#13 Operators precedence

brian Tue 13 Dec 2005

I got all the bitwise operators working using the new ShortcutExpr model which maps to methods. Plus I reworked JCodeAsm to generate the correct bytecode optimizations for those cases. Soon as fix some of the auto-cast stuff, I should be able to move most of the BinaryExpr operators to ShortcutExpr.

One thing that really bothers me is that C, Java, and C# all have this weird precedence for bitwise operators which is lower than equality or relational operators (I think it is a holdover from C days where non-zero was true)...

http://java.sun.com/docs/books/tutorial/java/nutsandbolts/expressions.html http://msdn.microsoft.com/library/default.asp?url=/library/en-us/csspec/html/vclrfcsharpspec_7_2_1.asp http://www.zenspider.com/Languages/Ruby/QuickRef.html#21

For example I hate having to write this in Java:

(flags & mask) != 0

I think of bitwise and, or, and xor like math operators:

flags & mask != 0

This is what I am thinking for Fan operator precedence (basically Ruby precedence):

++ -- ! ~ - (T)x
* / %
+ -
<< >>
&
| ^
>  >=  <  <= is as
<=> == === !=
&&
||
= x=

It is the same as C/Java/C# except that we move bitwise & | ^ up above relational operators and make | and ^ the same precedence.

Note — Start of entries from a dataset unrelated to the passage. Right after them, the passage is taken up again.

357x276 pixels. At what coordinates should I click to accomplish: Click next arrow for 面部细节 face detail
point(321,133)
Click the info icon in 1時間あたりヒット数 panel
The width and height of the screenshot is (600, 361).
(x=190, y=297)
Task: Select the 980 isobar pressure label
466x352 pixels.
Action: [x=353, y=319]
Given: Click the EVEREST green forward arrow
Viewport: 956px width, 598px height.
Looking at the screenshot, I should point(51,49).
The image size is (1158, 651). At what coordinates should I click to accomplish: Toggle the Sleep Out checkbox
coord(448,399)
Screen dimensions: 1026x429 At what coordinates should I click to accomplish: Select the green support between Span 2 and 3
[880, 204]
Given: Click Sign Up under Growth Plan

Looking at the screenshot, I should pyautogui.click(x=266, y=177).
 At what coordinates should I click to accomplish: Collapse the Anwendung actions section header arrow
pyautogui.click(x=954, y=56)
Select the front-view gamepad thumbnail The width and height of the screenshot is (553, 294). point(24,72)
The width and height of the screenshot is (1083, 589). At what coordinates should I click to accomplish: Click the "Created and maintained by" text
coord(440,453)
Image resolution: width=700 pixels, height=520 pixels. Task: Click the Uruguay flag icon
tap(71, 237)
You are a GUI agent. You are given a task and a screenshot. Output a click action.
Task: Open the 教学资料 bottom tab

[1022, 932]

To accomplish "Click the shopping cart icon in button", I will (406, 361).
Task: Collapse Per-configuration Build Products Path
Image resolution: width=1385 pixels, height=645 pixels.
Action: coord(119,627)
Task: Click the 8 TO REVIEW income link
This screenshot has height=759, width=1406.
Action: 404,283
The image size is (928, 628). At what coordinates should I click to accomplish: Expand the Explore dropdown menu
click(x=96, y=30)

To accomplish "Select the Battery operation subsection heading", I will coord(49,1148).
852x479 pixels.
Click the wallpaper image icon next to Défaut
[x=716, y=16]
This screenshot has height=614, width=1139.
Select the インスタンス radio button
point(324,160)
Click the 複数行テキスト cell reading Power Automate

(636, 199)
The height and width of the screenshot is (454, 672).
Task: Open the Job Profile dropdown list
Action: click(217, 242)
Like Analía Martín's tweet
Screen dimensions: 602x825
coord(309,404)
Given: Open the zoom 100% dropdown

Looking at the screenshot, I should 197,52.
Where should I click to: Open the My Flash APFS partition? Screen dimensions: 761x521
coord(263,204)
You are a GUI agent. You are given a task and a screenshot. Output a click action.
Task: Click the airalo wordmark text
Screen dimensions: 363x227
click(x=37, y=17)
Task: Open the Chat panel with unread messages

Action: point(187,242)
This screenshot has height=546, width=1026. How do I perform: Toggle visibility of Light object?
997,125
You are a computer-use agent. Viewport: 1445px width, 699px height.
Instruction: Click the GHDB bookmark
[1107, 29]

Do you guys agree? Doesn't seem like a change that would really bother or trip up hard-code Java or C# programmers.

john Wed 14 Dec 2005

I understand what <=> does, but what is the point of having it? I don't think it's a necessary operator and it doesn't seem like something anyone would ever use. Especially since we have the full set of other comparison operators.

brian Wed 14 Dec 2005

I guess it really isn't needed. But it is trivial to implement, and seems like it should be present since it the "master operator" for all comparisions.

I vote to keep it, although if you and Andy are against it, I wouldn't be upset about axing it.